“Um homem diante de um deserto pode, ao menos, caminhar em qualquer direção.” Esta é, talvez, a chave para decifrar a metáfora da novela O invasor, de Marçal Aquino, recém-publicada em formato “quase de bolso” pela Companhia das Letras, na coleção Má Companhia.
Alguns leitores podem argumentar que não há nada naquela história para ser decifrado. Mas há sim, pois a narrativa é em primeira pessoa. É um testemunho pessoal do personagem: é ele quem escreve tudo o que viveu, porque está vivo, ou esteve por um tempo, o suficiente para escrever sua história, em algum lugar. Não hesito em afirmar que, no deserto do seu drama, ele tomou outra direção, se corrompeu de todo, pois todo homem tem seu preço, que se mede ou em dinheiro ou em oportunidades. Neste sentido, no desfecho, foi oferecida a Ivan uma nova chance, e ele a agarrou, destituído de seu último fiapo de moral: quem suja as mãos uma vez suja duas.
O argumento de O invasor, que constituiu a base do filme homônimo de Beto Brant, uma das melhores produções brasileiras do final dos anos 1990, põe em pauta a afirmação — terrível — de que qualquer problema no Brasil pode, com proveito, ser resolvido a bala. O diálogo entre as partes faz perder tempo e dinheiro, e não passa de um vício socrático. Se alguém não concorda com você ou o está atrapalhando, elimine-o. Com isso, você ganhará tempo e economizará dinheiro, pois um matador de terceira categoria faz o serviço por qualquer trocado — e vida que segue. É assim entre parentes, entre vizinhos, políticos, sócios. Os jornais, a tevê e a internet estão cheios de histórias parecidas, cunhadas com base nesta fórmula.

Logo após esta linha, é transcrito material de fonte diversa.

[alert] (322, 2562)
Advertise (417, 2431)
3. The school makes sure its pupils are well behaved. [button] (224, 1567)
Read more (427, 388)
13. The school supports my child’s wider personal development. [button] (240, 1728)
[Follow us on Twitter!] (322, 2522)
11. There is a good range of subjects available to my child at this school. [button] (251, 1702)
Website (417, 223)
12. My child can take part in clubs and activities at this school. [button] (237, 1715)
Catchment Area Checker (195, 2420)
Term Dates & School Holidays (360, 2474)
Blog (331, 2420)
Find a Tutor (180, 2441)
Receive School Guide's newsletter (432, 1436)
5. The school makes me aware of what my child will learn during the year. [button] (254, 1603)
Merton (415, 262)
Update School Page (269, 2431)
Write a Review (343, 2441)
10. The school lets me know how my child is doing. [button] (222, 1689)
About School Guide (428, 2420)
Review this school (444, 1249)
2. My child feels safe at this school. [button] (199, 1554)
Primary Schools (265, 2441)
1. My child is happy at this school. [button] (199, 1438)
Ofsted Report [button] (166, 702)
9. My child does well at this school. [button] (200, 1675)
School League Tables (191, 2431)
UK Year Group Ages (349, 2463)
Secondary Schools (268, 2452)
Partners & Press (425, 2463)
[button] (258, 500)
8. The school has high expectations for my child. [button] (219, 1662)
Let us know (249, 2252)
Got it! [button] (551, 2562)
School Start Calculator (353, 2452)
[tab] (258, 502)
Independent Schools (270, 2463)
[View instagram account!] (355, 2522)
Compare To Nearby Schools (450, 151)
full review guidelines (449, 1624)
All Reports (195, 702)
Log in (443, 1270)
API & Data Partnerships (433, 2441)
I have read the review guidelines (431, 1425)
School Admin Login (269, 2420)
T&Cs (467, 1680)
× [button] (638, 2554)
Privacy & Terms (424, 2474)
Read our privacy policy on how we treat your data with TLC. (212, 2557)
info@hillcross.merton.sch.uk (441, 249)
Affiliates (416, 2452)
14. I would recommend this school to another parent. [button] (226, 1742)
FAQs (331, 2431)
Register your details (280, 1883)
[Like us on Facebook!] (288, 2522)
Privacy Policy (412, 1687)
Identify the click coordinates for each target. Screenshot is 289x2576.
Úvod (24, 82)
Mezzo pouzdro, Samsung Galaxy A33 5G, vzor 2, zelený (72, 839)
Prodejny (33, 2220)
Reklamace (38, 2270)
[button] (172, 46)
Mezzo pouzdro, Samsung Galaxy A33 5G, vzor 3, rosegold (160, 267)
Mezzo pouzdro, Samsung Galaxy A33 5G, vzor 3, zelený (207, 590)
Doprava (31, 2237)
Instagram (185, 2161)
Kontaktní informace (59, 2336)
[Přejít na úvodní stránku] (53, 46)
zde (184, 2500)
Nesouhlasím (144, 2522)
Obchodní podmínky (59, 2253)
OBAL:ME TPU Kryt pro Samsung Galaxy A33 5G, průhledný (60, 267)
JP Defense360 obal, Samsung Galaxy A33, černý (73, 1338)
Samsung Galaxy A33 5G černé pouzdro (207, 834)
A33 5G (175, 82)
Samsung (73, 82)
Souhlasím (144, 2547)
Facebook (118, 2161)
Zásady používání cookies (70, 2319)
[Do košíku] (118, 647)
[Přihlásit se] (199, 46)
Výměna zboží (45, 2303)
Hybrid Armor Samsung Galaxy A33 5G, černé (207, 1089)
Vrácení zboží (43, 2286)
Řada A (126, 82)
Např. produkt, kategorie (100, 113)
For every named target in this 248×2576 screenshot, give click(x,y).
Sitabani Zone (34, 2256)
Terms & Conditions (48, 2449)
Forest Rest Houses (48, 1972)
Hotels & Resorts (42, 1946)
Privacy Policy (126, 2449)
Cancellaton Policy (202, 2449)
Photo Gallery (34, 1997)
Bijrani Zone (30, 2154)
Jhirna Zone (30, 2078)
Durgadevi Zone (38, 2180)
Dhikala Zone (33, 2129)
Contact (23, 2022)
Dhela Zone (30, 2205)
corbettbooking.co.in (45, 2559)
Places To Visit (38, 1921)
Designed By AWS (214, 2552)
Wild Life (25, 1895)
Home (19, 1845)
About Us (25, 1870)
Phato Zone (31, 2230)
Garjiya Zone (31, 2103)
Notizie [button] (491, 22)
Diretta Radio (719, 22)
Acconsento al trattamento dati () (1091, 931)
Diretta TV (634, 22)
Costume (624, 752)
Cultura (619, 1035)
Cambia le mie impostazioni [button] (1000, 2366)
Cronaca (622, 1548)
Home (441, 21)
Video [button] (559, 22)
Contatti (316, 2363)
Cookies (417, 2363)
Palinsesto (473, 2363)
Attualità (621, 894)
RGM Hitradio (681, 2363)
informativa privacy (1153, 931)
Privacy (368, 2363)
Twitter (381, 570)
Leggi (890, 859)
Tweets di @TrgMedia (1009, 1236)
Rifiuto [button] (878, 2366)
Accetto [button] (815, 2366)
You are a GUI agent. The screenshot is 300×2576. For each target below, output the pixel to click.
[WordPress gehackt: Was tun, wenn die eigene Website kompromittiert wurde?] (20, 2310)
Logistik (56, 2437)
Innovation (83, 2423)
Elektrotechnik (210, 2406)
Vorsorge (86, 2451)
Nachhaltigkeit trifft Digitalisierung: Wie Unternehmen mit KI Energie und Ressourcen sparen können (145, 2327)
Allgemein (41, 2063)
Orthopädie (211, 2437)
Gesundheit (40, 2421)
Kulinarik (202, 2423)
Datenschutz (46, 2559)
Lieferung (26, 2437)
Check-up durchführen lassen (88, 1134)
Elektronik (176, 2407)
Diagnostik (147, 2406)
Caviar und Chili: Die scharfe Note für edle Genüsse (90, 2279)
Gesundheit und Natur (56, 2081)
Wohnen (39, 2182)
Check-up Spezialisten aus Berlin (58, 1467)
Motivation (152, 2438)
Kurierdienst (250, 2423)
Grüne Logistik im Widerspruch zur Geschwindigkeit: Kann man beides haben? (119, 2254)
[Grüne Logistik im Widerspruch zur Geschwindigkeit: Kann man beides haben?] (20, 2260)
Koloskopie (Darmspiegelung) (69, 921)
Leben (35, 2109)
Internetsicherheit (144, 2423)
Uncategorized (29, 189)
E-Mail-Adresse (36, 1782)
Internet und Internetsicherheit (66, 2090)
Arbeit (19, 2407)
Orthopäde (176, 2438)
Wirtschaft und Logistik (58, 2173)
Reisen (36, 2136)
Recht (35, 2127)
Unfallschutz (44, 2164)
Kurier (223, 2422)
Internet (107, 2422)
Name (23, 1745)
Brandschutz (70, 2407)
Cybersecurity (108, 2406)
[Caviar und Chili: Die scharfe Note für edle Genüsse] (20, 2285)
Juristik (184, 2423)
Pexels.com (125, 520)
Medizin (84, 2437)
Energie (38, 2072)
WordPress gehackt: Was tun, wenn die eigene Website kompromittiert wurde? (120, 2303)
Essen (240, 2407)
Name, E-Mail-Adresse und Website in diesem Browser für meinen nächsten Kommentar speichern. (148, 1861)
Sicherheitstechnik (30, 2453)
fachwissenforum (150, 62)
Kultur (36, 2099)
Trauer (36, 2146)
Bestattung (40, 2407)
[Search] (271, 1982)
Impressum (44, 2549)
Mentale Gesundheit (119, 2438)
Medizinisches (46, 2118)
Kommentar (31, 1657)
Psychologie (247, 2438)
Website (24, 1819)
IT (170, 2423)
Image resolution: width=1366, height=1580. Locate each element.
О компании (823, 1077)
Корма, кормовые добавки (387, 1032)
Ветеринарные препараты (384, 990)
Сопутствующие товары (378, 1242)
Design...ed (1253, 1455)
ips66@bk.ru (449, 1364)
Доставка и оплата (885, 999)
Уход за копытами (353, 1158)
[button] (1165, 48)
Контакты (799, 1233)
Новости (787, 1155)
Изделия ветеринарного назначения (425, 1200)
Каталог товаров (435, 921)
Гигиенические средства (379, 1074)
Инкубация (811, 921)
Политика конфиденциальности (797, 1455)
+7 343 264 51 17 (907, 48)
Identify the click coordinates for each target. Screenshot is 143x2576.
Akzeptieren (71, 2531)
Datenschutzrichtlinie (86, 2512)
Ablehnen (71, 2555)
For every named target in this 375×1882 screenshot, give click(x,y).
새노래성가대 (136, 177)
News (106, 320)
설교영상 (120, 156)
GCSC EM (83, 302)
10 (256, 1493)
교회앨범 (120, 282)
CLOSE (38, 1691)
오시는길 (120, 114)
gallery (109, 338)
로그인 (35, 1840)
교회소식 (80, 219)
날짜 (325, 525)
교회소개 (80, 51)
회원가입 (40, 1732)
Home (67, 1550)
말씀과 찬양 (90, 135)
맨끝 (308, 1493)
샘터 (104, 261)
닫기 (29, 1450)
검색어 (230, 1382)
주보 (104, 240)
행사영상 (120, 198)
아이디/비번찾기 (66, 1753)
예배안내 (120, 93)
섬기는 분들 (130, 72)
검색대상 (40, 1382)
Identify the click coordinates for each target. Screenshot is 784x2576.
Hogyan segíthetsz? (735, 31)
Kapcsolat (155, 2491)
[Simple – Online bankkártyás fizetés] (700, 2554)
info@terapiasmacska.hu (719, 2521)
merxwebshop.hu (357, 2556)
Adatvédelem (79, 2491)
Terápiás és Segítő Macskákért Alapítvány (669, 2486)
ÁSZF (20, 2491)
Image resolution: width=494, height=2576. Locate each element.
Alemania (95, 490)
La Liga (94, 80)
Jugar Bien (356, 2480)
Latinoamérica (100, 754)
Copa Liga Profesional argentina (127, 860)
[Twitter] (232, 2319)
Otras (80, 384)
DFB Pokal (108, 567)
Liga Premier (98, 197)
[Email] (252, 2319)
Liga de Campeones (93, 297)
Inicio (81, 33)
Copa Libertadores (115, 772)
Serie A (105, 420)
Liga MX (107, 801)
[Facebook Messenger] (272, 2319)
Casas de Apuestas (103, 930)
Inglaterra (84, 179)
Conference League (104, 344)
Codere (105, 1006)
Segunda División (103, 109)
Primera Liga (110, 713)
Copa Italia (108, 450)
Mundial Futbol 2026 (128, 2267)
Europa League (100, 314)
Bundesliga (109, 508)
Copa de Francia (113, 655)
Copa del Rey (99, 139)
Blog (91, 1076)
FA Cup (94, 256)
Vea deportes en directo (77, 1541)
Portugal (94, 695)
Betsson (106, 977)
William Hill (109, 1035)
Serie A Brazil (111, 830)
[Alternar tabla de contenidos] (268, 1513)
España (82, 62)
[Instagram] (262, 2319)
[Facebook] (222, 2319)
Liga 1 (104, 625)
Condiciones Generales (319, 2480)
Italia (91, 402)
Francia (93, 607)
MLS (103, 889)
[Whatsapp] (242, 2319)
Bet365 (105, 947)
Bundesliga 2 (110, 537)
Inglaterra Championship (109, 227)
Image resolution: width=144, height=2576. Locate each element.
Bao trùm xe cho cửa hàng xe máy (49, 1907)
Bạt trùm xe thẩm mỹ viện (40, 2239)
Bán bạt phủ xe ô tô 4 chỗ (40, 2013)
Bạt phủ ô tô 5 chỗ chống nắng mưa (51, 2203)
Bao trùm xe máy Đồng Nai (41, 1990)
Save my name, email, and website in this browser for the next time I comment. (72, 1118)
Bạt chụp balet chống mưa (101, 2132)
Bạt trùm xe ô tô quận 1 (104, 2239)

E não foi de outro modo que Alaor (Giba, no filme) e Ivan decidiram resolver suas diferenças com Estêvão, sócio de ambos na construtora Araújo & Associados. Pagaram a Anísio para resolver seu problema, matando Estêvão. Só não contavam com o fato de que Anísio, depois, também se tornaria um problema, ao invadir suas vidas. E agora, quem vai matar quem? Retrato de nossa época, e não apenas no Brasil, O invasor é, além de uma ágil narrativa policial, um ótimo exame de quem somos nas situações extremas do cotidiano. Alguns (talvez a maioria) ainda preferem o diálogo, o acerto de contas verbal, mas há quem prefira encomendar um corpo, como se telefonasse e pedisse uma pizza.
Um comentário:
Li o livro. Muito bom. E estes que preferem "encomendar um corpo, como se telefonasse e pedisse uma pizza" estão aumentando, vertiginosamente. Abraço, Mayrant.